When gold nanoparticles melt down
This study describes for the first time the melting process of gold nanoparticles. “This process has been discovered in gold-rich samples from the Cu-Co-Ni-Au deposits of the Habana-Matanzas region (Cuba), which show a large amount of gold nanoparticles. Our research reveals how gold nanoparticles exposed to hydrothermal fluids have the ability to melt and produce gold nanomelts,” says Diego Domínguez-Carretero (UB), who is the first author of the article and is working on his doctoral thesis under the supervision of Joaquín A. Proenza and Antonio García Casco (University of Granada).
“Our study describes for the first time the whole formation process of the gold nanoparticles: specifically, the release of the nanoparticles from the mineral in which they were included, the exposure to the hydrothermal fluid and subsequent melting, and finally, the remobilisation by auriferous nanofusions immiscible with the hydrothermal fluid,” say the researchers.
To obtain these results, the team has applied a combination of classical techniques (optical microscopy and field emission scanning electron microscopy) together with other more innovative techniques (hydro-separation, focused ion beam, high-resolution transmission electron microscopy). These analytical techniques are available at the CCiTUB, at the Advanced Microscopy Laboratory of the University of Zaragoza and at the CIC.
“To date, — they continue — the only example of the formation of gold nanomelts required other elements, such as bismuth (Bi), tellurium (Te) or antimony (Sb), which are not always concentrated together with gold in many mineral deposits. The study details for the first time the sequence of transformation of gold nanoparticles to gold nanocrystals without requiring other elements, such as Bi, Te or Sb.”
According to the authors, “this paradigm shift provides a better understanding of the origin of gold and, consequently, helps to establish more realistic genetic models.” “Establishing the genesis, that is, to understand the complex geological processes involved and the factors that condition the formation of a mineral deposit, is an essential aim for a mineral deposit geologist.”

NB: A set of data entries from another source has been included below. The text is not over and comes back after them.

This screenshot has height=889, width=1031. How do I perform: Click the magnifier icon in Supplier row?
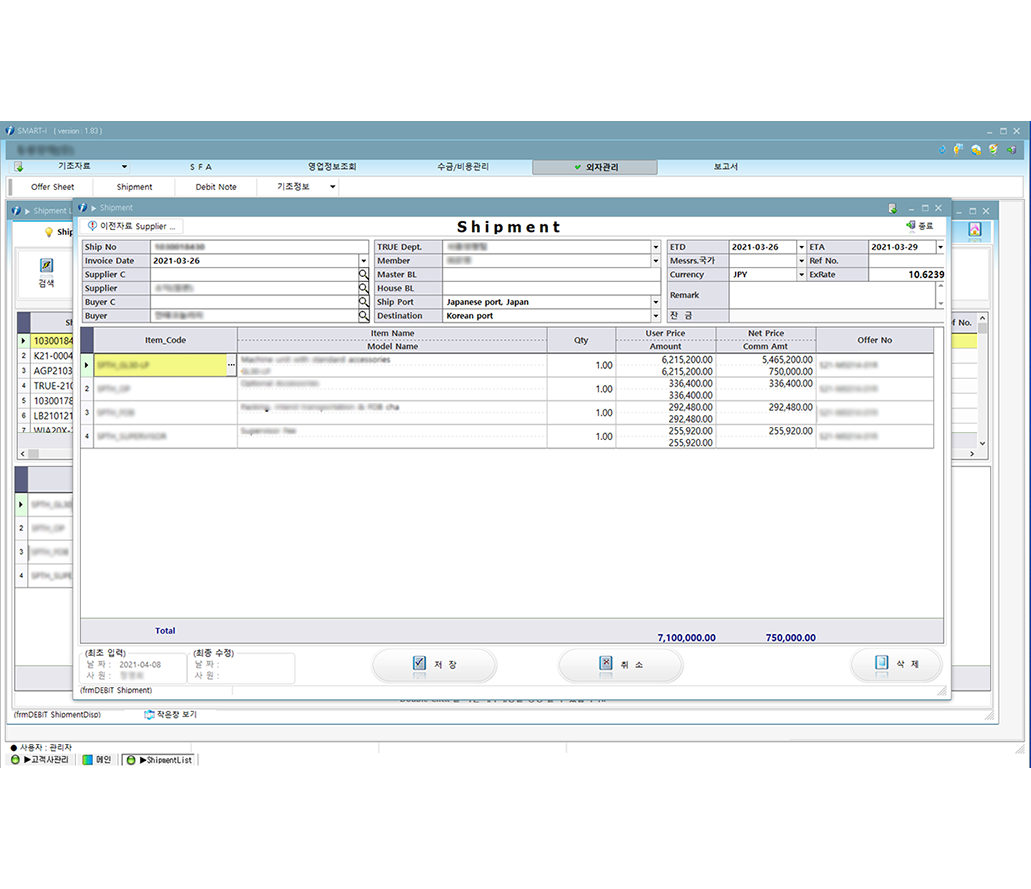pyautogui.click(x=364, y=288)
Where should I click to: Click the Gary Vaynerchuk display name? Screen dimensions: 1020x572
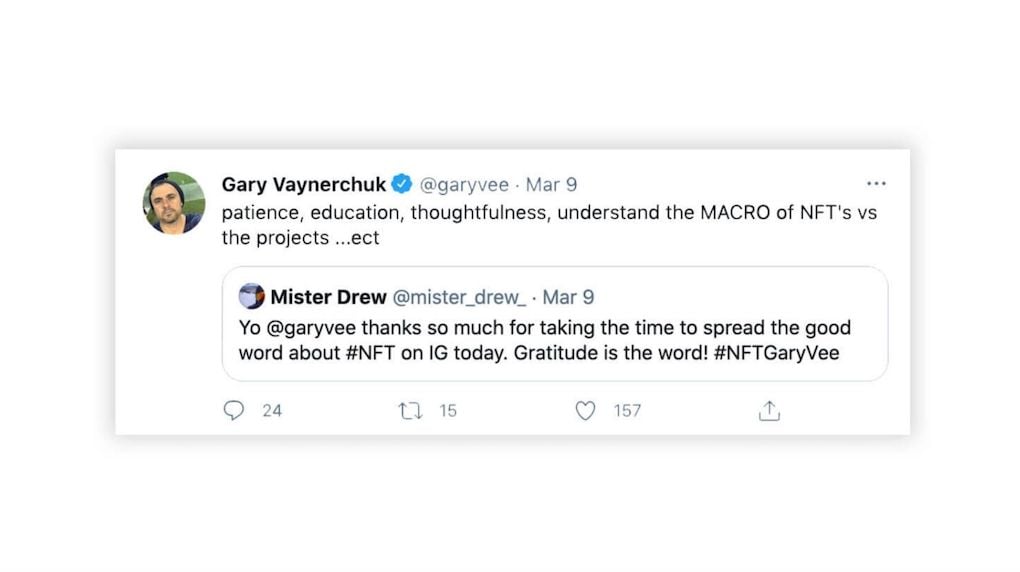click(304, 184)
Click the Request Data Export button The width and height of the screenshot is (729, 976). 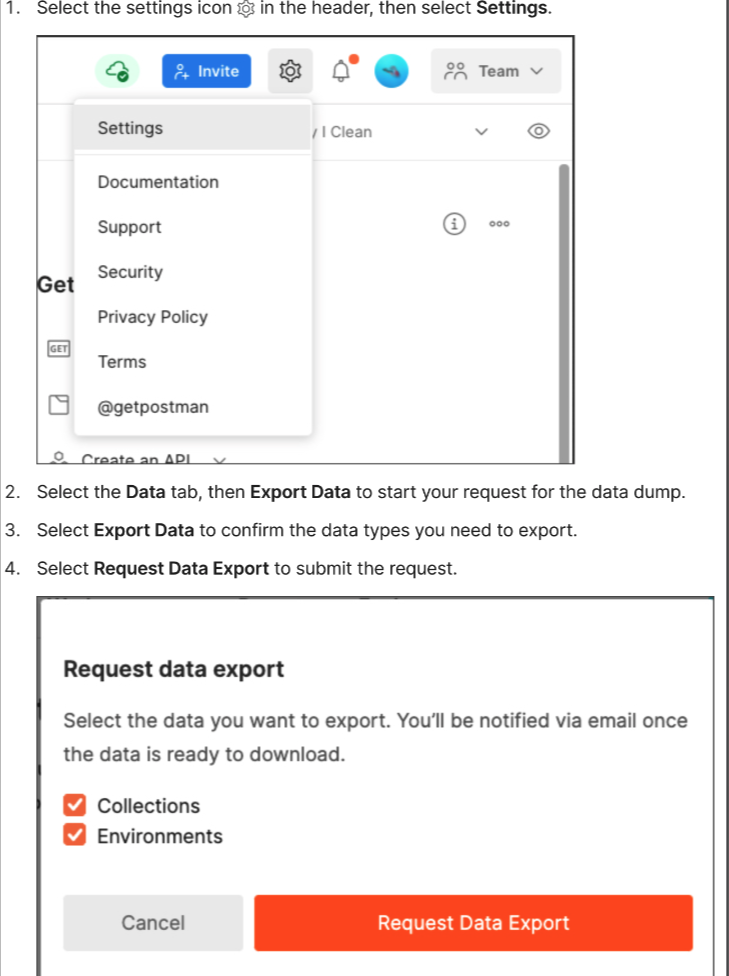pos(472,922)
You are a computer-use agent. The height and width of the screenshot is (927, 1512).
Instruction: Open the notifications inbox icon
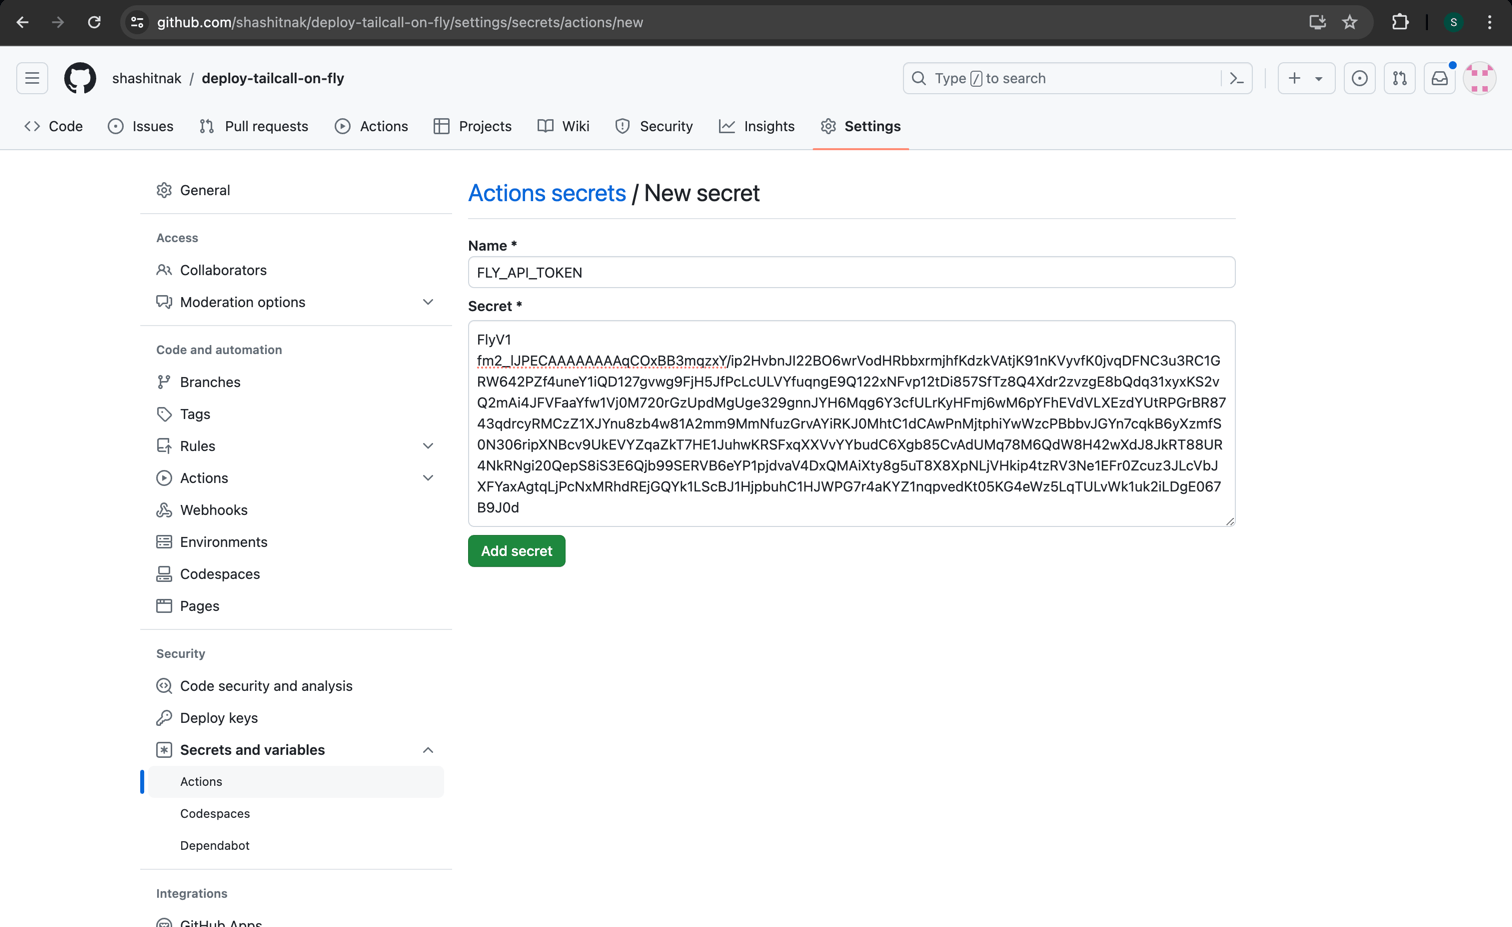point(1439,78)
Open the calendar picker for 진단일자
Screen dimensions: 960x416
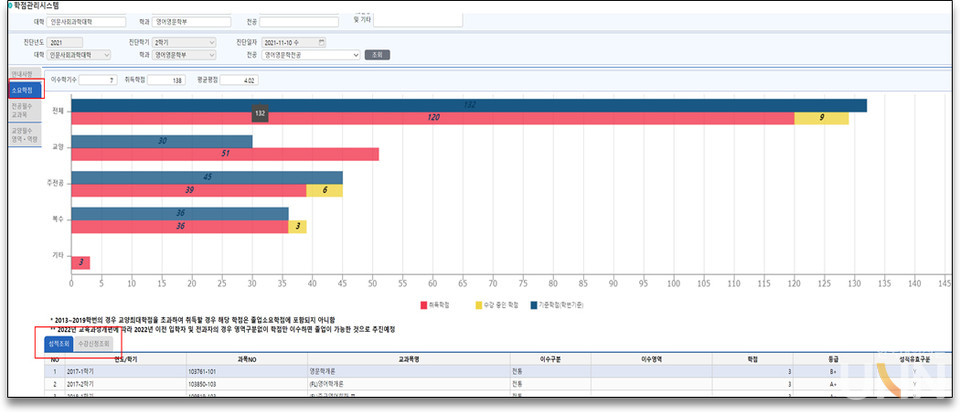click(321, 42)
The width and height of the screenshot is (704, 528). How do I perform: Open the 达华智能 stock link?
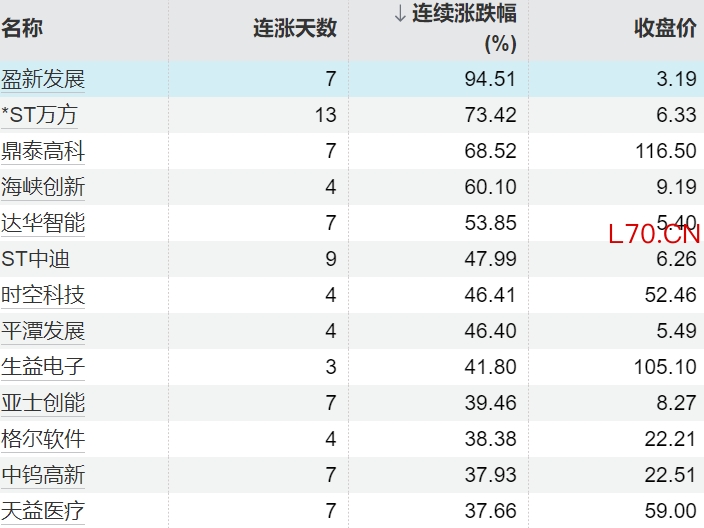pyautogui.click(x=43, y=223)
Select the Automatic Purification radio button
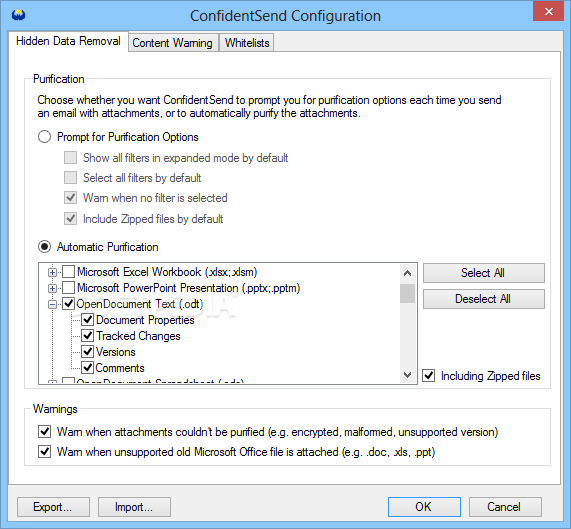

“Gold mining, like any other type of mining, feeds on these genetic models to establish exploration campaigns to find new deposits,” concludes the research team. This is an innovative line at a national and European level, dedicated to the investigation of the influence of metallic nanoparticles in the formation of critical mineral deposits, developed in collaboration with the researcher José María González Jiménez, from the Andalusian Institute of Earth Sciences.